Sparse causal graph module
Implements true causally-constrained sparse graph, including sparsity constraints and causal window limitations
"""

import torch
import torch.nn as nn
import torch.nn.functional as F
from typing import Optional, Dict, Any, Tuple
import numpy as np


class SparseCausalGraph(nn.Module):
    """Sparse causal graph module"""
    
    def __init__(self, num_nodes: int, feature_dim: int = 256, 
                 l1_penalty: float = 0.01, gumbel_temperature: float = 1.0, 
                 sparsity_threshold: float = 0.1, max_lag: int = 24, 
                 min_lag: int = 1, causal_hidden_dim: int = 128):
        super().__init__()
        self.num_nodes = num_nodes
        self.feature_dim = feature_dim
        self.l1_penalty = l1_penalty
        self.gumbel_temperature = gumbel_temperature
        self.sparsity_threshold = sparsity_threshold
        self.max_lag = max_lag
        self.min_lag = min_lag
        self.causal_hidden_dim = causal_hidden_dim
        
        # Learnable adjacency matrix logits
        self.adjacency_logits = nn.Parameter(
            torch.randn(num_nodes, num_nodes) * 0.1  # Small initialization value
        )
        
        # Causal graph convolution layer
        self.causal_conv = nn.Sequential(
            nn.Linear(feature_dim, causal_hidden_dim),
            nn.ReLU(),
            nn.Dropout(0.1),
            nn.Linear(causal_hidden_dim, feature_dim)
        )
        
        # Time encoder
        self.time_encoder = nn.Sequential(
            nn.Linear(1, 32),
            nn.ReLU(),
            nn.Linear(32, 64)
        )
        
        # Causal strength predictor
        self.causal_strength_predictor = nn.Sequential(
            nn.Linear(feature_dim * 2 + 64, causal_hidden_dim),  # Features + time difference
            nn.ReLU(),
            nn.Linear(causal_hidden_dim, 1)
        )
    
    def forward(self, features: torch.Tensor, 
                time_stamps: Optional[torch.Tensor] = None,
                return_adjacency: bool = True) -> Tuple[torch.Tensor, torch.Tensor]:
        """
        Forward propagation
        
        Args:
            features: [batch, num_nodes, feature_dim]
            time_stamps: [batch, num_nodes] timestamp information (optional)
            return_adjacency: whether to return adjacency matrix
            
        Returns:
            causal_features: [batch, num_nodes, feature_dim]

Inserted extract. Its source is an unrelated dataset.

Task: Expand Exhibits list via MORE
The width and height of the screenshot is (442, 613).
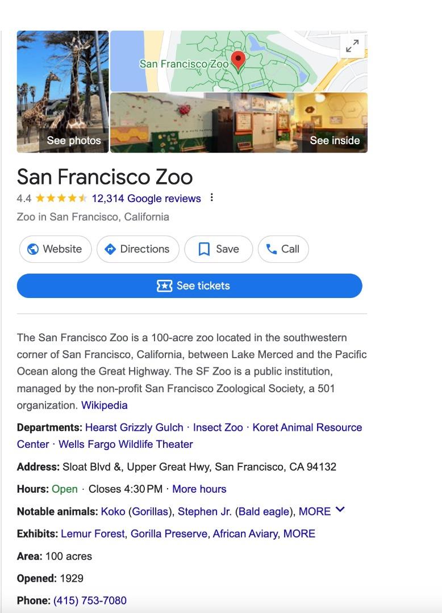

            adjacency_matrix: [batch, num_nodes, num_nodes] or [num_nodes, num_nodes]
        """
        batch_size, num_nodes, feature_dim = features.shape
        
        # 1. Apply sparsity constraint
        adjacency_matrix = self._apply_sparsity_constraint()
        
        # 2. Apply causal window constraint
        if time_stamps is not None:
            adjacency_matrix = self._apply_causal_window_constraint(
                adjacency_matrix, time_stamps
            )
        
        # 3. Apply causal graph convolution
        causal_features = self._apply_causal_convolution(features, adjacency_matrix)
        
        # 4. Return results
        if return_adjacency:
            if batch_size > 1 and adjacency_matrix.dim() == 2:
                # For batch data, replicate adjacency matrix
                adjacency_matrix = adjacency_matrix.unsqueeze(0).expand(batch_size, -1, -1)

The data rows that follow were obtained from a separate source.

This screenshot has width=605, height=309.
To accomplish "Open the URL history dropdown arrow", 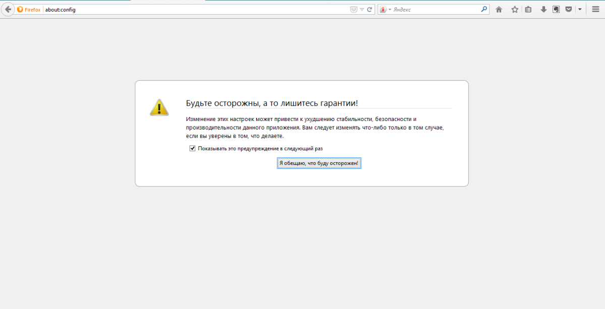I will (362, 10).
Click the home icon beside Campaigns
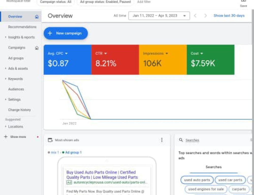The width and height of the screenshot is (254, 195). click(37, 48)
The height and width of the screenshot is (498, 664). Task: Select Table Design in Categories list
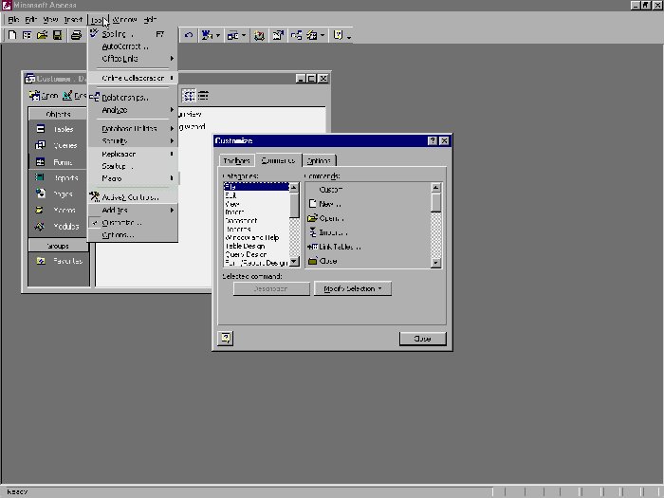tap(247, 245)
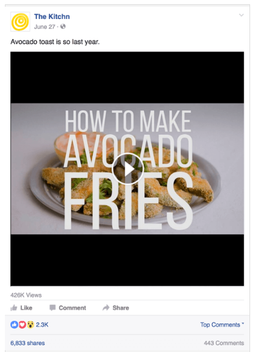Open the 443 Comments link
This screenshot has width=266, height=352.
pyautogui.click(x=224, y=343)
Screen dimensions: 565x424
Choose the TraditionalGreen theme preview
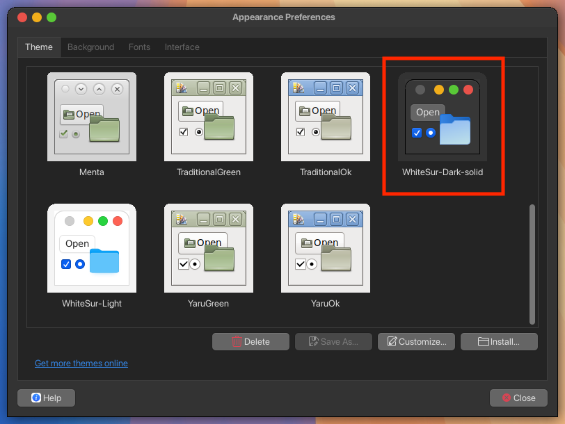pyautogui.click(x=209, y=117)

            return causal_features, adjacency_matrix
        else:
            return causal_features
    
    def _apply_sparsity_constraint(self) -> torch.Tensor:
        """Apply sparsity constraint"""
        # Method 1: Gumbel-sigmoid sampling (during training)
        if self.training:
            gumbel_noise = torch.rand_like(self.adjacency_logits)
            gumbel_noise = -torch.log(-torch.log(gumbel_noise + 1e-8) + 1e-8)

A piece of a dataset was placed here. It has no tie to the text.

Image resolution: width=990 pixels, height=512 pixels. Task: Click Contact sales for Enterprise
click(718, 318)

            sampled_logits = (self.adjacency_logits + gumbel_noise) / self.gumbel_temperature
            adjacency_matrix = torch.sigmoid(sampled_logits)
        else:
            # During inference, directly use sigmoid
            adjacency_matrix = torch.sigmoid(self.adjacency_logits)
        
        # Apply threshold sparsification
        adjacency_matrix = torch.where(
            adjacency_matrix > self.sparsity_threshold,
            adjacency_matrix,
            torch.zeros_like(adjacency_matrix)
        )
        
        # Ensure diagonal is 0 (no self-loops)
        adjacency_matrix = adjacency_matrix * (1 - torch.eye(self.num_nodes, device=adjacency_matrix.device))
        
        return adjacency_matrix
    
    def _apply_causal_window_constraint(self, adjacency_matrix: torch.Tensor, 
                                      time_stamps: torch.Tensor) -> torch.Tensor:
        """Apply causal window constraint"""
        batch_size, num_nodes = time_stamps.shape
        
        # Create time difference matrix
        time_diff = time_stamps.unsqueeze(-1) - time_stamps.unsqueeze(-2)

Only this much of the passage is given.